New US study finds depriving people of health insurance increases risk of premature death

28 Jun 2017

The number of US citizens dying prematurely would increase by about 29,000 each year if the health reform plan outlined by Senate Republicans were to take full effect, a new report suggested.

As lawmakers in Congress debate the merits of two GOP plans to repeal the Affordable Care Act, the report concluded that adults who had health insurance were between 71 per cent and 97 per cent less likely to die imminently than those who lacked health insurance.

''Health insurance saves lives,'' the authors wrote Monday in the Annals of Internal Medicine.

The report affirmed and added to a landmark review conducted by the National Academies of Science's Institute of Medicine in 2002. Research published since then ''strengthens confidence'' in the findings of the original report, wrote Dr Steffie Woolhandler and Dr David Himmelstein, public health experts at Hunter College in New York who favour a national, single-payer health system.

According their research, adults with health insurance were in better health than their uninsured peers, had their hypertension under better control, and were less likely to suffer from depression.

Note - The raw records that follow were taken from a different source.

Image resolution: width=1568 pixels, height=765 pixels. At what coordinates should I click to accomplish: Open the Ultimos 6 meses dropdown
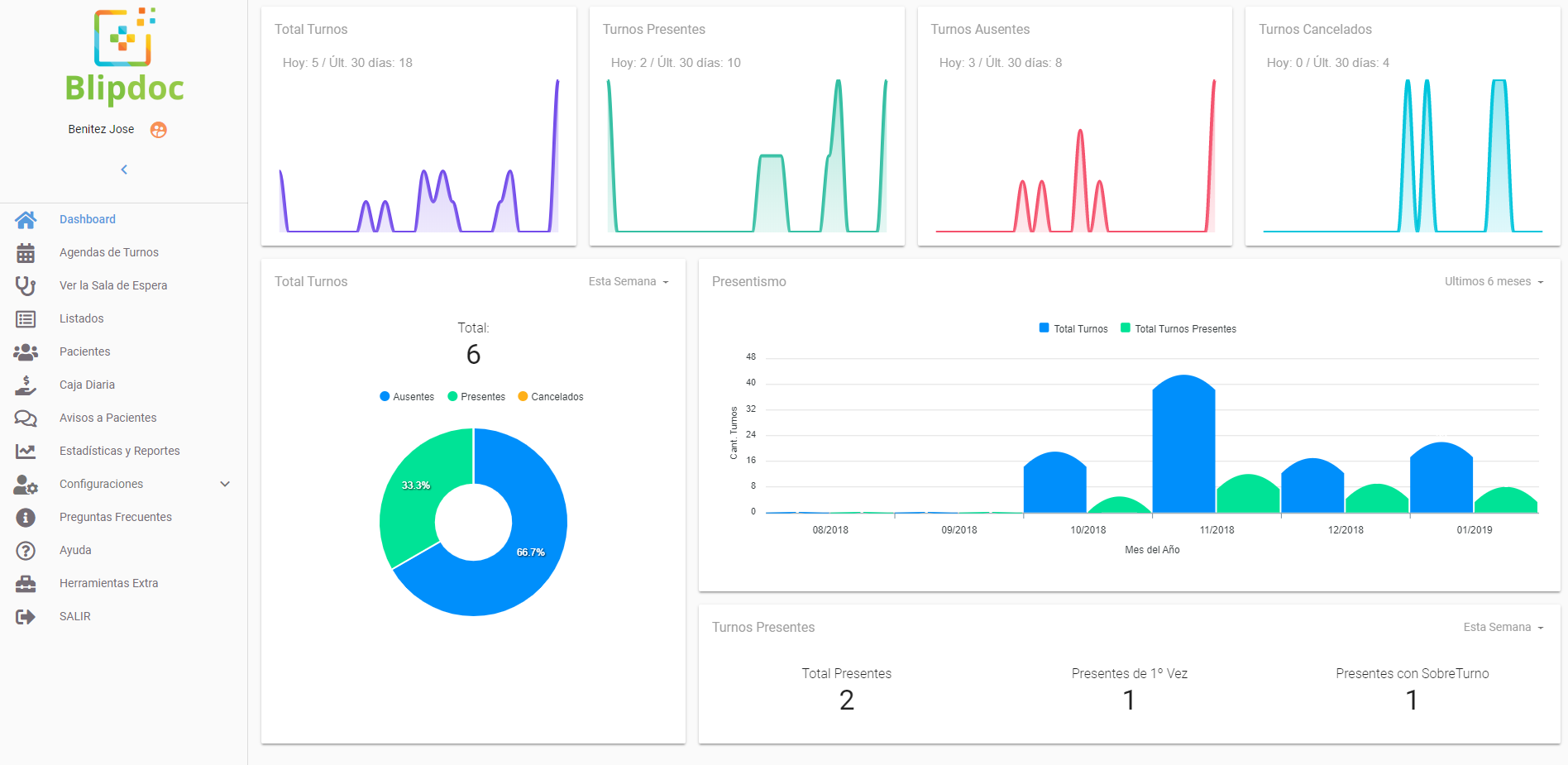pyautogui.click(x=1494, y=282)
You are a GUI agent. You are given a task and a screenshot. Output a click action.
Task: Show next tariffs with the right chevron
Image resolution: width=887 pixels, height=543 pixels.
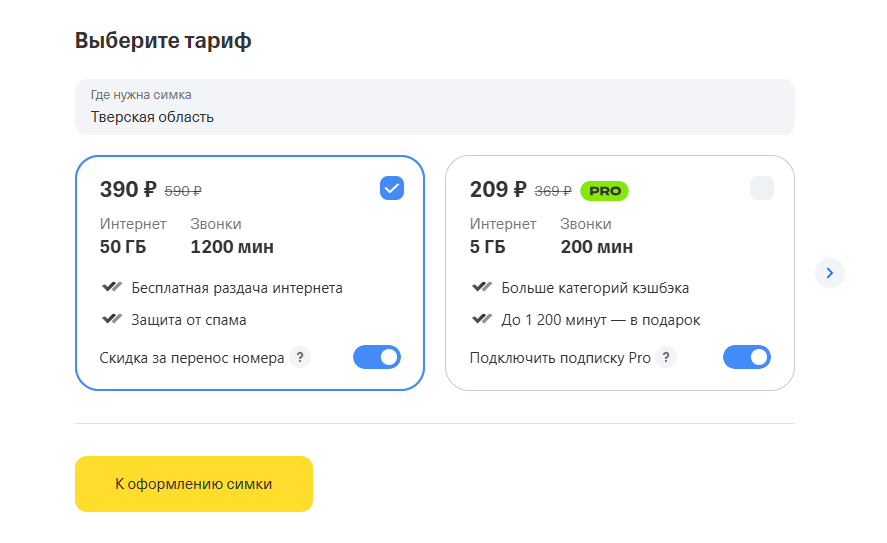click(x=829, y=273)
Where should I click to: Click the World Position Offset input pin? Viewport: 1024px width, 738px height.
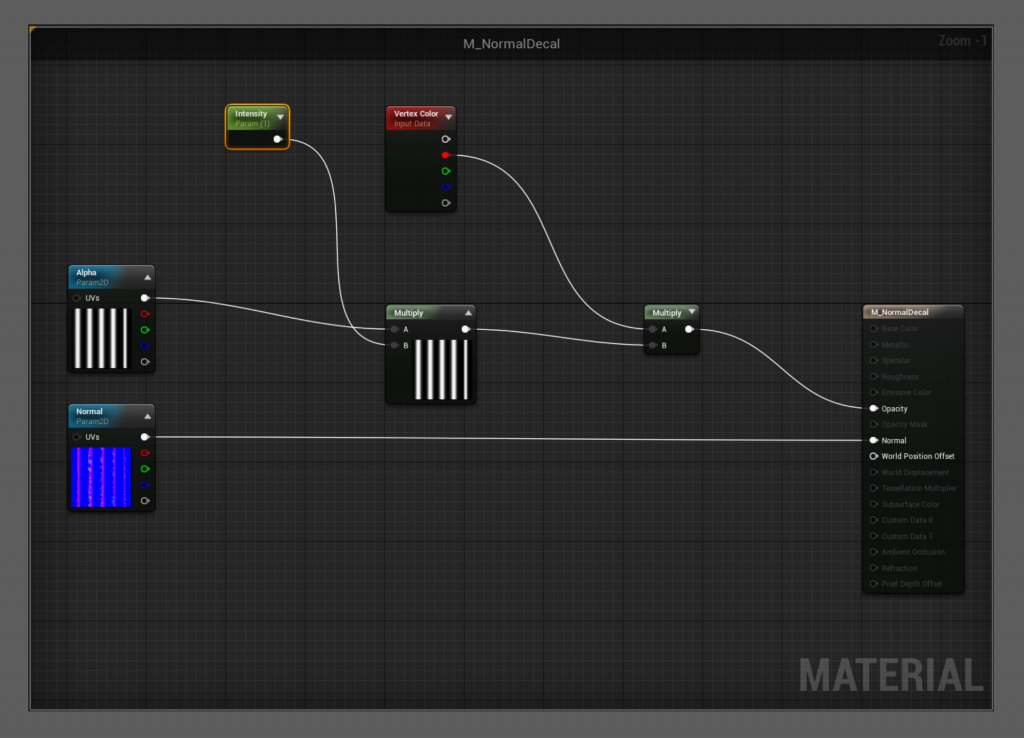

The publication of the report came after the Congressional Budget Office said the Senate Republicans' draft bill to repeal the Affordable Care Act (ACA) would see roughly 22 million US citizens exit the health insurance rolls by 2026. The ACA repeal bill that passed in the House of Representatives would see 23 million US citizens becoming uninsured over the next decade, the CBO added.

Although the findings added weight to the evidence that health insurance reduced mortality, the authors acknowledged that several factors complicated these results, including that most evidence which came from observational and quasi-experimental analyses.

But the authors also noted that a definitive, randomised control trial may not be possible, therefore decisions had to be based on the best preponderance of evidence.